Zilver voor zwemmer Kamminga en Nederlandse estafetteploeg

heywoodu

Op het Europees kampioenschap zwemmen in Boedapest kon er weer feest gevierd worden in de Nederlandse ploeg. De donderdagavond leverde twee zilveren medailles op, met nog drie avonden te gaan.

200m vlinderslag vrouwen
Een Hongaars feestje, vooral dankzij de oppermachtige Boglarka Kapas. De wereldkampioene domineerde van start tot finish en won in 2:06,50 minuten. Haar landgenote Katinka Hosszu kwam in de slotfase nog opzetten naar zilver in 2:08,14 minuten, voor de 2:08,55 van de Russische Svetlana Chimrova.

100m rugslag mannen
Een heus Roemeens succes, dat is een kleine zeldzaamheid. Robert Glinta had daar maling aan en in een prachtige finale pakte de Roemeen het goud in 52,88 seconden, voor de 52,90 van de Spanjaard Hugo Gonzalez en de 52,97 van de Griek Apostolos Christou én de Fransman Yohann Ndoye Brouard. Mewen Tomac (FRA) en Thomas Ceccon (ITA) zaten daar slechts twee honderdsten achter, de Russische topfavoriet Kliment Kolesnikov werd woensdag in de halve finales kansloos laatste - tien minuten eerder pakte hij het goud op de 100m vrije slag.

100m rugslag vrouwen
Kira Toussaint won een dag eerder goud op de 50 meter en op de dubbele - en wél olympische - afstand doet ze ook voorin mee. Met 58,73 seconden evenaarde Toussaint het kampioenschapsrecord, hoewel de Britse Kathleen Dawson er met 58,44 nog onderdoor ging.

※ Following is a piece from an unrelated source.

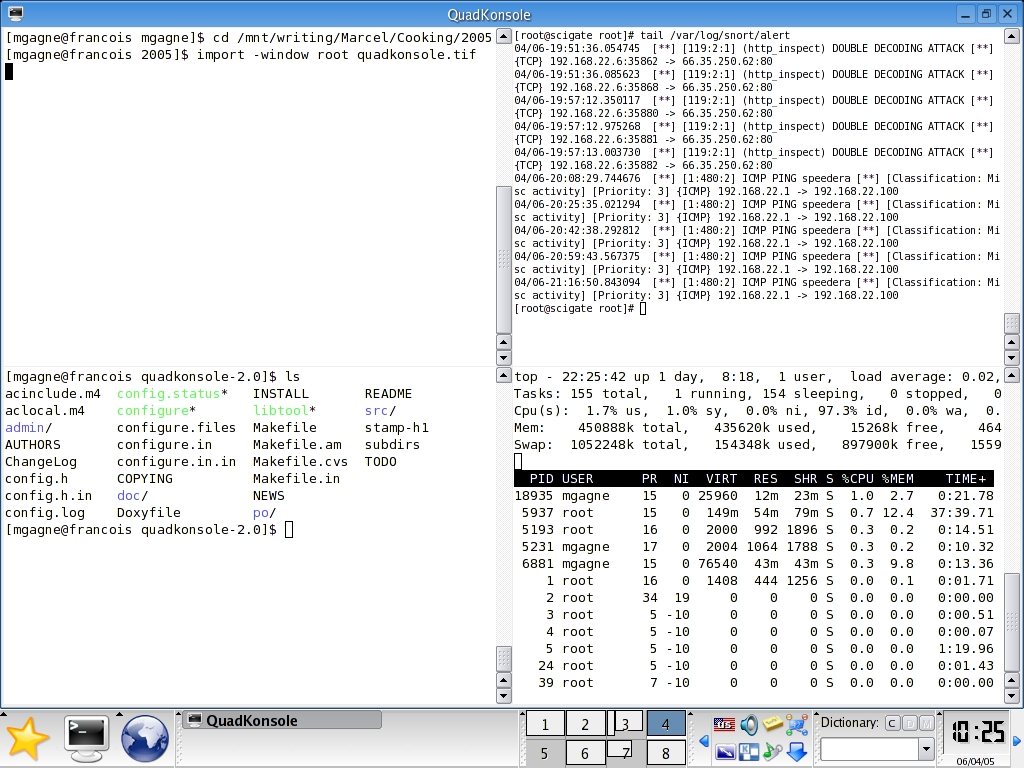Open the yellow sticky notes tray icon
Viewport: 1024px width, 768px height.
tap(773, 725)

Maaike de Waard tikte aan in 59,76 seconden: goed voor plek zes en dus een finaleplek én een startbewijs voor de Olympische Spelen van Tokyo.

50m vlinderslag mannen
Met zijn tijd van 24,34 seconden was Nyls Korstanje iets sneller dan in de series en dat was goed voor een plek in de finale: hij ging als zesde door. Thom de Boer was iets langzamer dan in de ochtend en met 23,51 seconden viel voor hem het doek met de veertiende positie.

200m vrije slag vrouwen
Een prachtige finale ging uiteindelijk tussen vier vrouwen: de jonge Tsjechische Barbora Seemanova, de nog jongere Britse Freya Anderson, Charlotte Bonnet uit Frankrijk en viervoudig wereld- én Europees kampioene Federica Pellegrini uit Italië. Seemanova liet in 2018 haar talent al zien met dubbel goud op de Olympische Jeugdspelen, dit keer pakte ze in een prachtstrijd haar eerste seniorentitel: goud in 1:56,27 minuten, twee honderdsten voor Pellegrini. Anderson pakte in 1:56,42 het brons, net voor Bonnet.

200m schoolslag mannen
Arno Kamminga begon zoals wel vaker relatief rustig, waarna hij in het laatste baantje op knappe wijze naar voren kwam zetten. Het was niet meer genoeg om Anton Chupkov van het goud te houden (2:06,99), maar met 2:07,35 pakte Kamminga net als op de 100 meter wel het zilver, voor de 2:07,66 van de Zweed Erik Persson. Caspar Corbeau finishte in 2:09,73 als zevende, een goede prestatie, maar een seconde te langzaam voor de olympische limiet.

200m wisselslag mannen
Hubert Kos zorgde in de halve finales voor een wereldrecord bij de junioren, landgenoot Laszlo Cseh was de grootheid, maar in een mooie finale kwamen ze beiden niet op het podium: Hugo Gonzalez ging er nog geen uur na het zilver op de 100m rugslag vandoor met het goud in 1:56,76 minuten. Hij klopte de Zwitser Jeremy Desplanches met 0,19 seconden, terwijl Alberto Razzetti uit Italië met 1:57,25 op minder dan een halve tel het brons pakte.

4x100m wisselslag gemengd
Het circusnummer aller circusnummers sloot de avond af en zoals gebruikelijk viel er tijdens de finale geen touw aan vast te knopen. Na optredens van Kira Toussaint, Arno Kamminga en Nyls Korstanje was het aan Femke Heemskerk om een medaille binnen te halen. Dat lukte: met een fenomenale splittijd van 51,87 seconden zwom ze Nederland naar het zilver. Goud was voor de Britten, die met 3:38,82 ruim twee seconden rapper waren dan het nieuwe Nederlands record van 3:41,28. Italië ging er met het brons vandoor.